Construction Research Center Established at UT

KNOXVILLE — Improving construction safety is the primary goal of a new research center at the University of Tennessee.

The Construction Industry Research and Policy Center in UT’s College of Business Administration will work with the U.S. Department of Labor to monitor construction sites, evaluate inspections and identify and remedy potential hazards.

Dr.
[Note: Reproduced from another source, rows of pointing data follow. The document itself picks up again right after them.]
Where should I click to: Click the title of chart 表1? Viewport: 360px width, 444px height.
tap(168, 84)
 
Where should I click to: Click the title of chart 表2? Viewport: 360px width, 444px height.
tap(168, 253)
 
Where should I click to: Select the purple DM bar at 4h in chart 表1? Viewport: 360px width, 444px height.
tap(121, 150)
William Schriver, center director, said more than 600 fatal accidents and thousands with injuries occur yearly from construction at roads, buildings and other sites.
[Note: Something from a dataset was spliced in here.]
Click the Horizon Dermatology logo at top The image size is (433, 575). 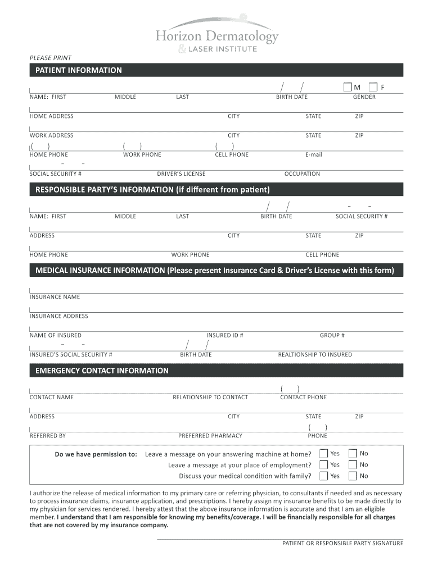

Center research could help reduce that number, cut construction costs and speed up job completion, Schriver said.

“Increased construction has been a natural result of economic growth, especially during the record economic expansion in the 1990s,” Schriver said. “Unfortunately, falls, electrocutions, equipment accidents and other dangers are an inherent part of construction.

“We are tracking these events and seeking cost-effective ways to prevent them.”
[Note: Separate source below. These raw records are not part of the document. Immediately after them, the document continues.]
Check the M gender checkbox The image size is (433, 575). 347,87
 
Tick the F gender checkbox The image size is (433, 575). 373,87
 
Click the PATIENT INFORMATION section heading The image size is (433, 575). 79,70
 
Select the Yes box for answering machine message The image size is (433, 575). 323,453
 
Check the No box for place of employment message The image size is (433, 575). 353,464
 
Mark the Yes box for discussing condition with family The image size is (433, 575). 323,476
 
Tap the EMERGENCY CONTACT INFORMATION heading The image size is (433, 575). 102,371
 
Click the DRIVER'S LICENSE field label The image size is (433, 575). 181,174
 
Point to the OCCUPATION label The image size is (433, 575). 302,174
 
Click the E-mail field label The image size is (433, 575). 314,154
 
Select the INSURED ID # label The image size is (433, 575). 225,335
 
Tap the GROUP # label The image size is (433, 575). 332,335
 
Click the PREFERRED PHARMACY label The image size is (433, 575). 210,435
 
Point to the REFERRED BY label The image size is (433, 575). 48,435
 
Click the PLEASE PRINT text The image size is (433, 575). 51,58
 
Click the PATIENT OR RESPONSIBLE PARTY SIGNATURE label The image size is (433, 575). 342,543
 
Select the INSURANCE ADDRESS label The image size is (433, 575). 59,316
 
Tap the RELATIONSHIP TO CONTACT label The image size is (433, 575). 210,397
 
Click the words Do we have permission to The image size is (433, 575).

The center also ensures that construction workers on federally funded projects are paid correctly and fairly under the Davis-Bacon Act, which requires contractors to pay workers locally prevailing wages on Federal projects.

“We maintain a database of detailed construction activity in every county in the nation,” Greg Zigulis, center associate director, said. “We survey much of this activity to determine locally prevailing construction wages. We also use it to randomly select projects for unannounced safety inspections by the Department of Labor’s Occupational Safety and Health Administration.”

The center expands the Construction Research Analysis Group established in 1981 by Dr. John Moore, former associate dean of the college.

Research projects include:
— Analyzing U.S. construction fatalities for OSHA and designing strategies to reduce their likelihood.
— Analyzing construction contract safety provisions for the Center to Protect Workers Rights.
— Designing national surveys to determine industry compliance with the Fair Labor Standards Act, the 1938 law requiring payment of minimum wage and overtime pay and prohibiting illegal child labor.
— Developing compliance incentives other than monetary fines to promote regulatory compliance for OSHA and other regulatory agencies.

Schriver said construction research funding sources include the U.S. dpartments of labor and energy, the Air Force, Corps of Engineers, Edison Electric Institute, TVA, Oak Ridge National Laboratory and private sponsors.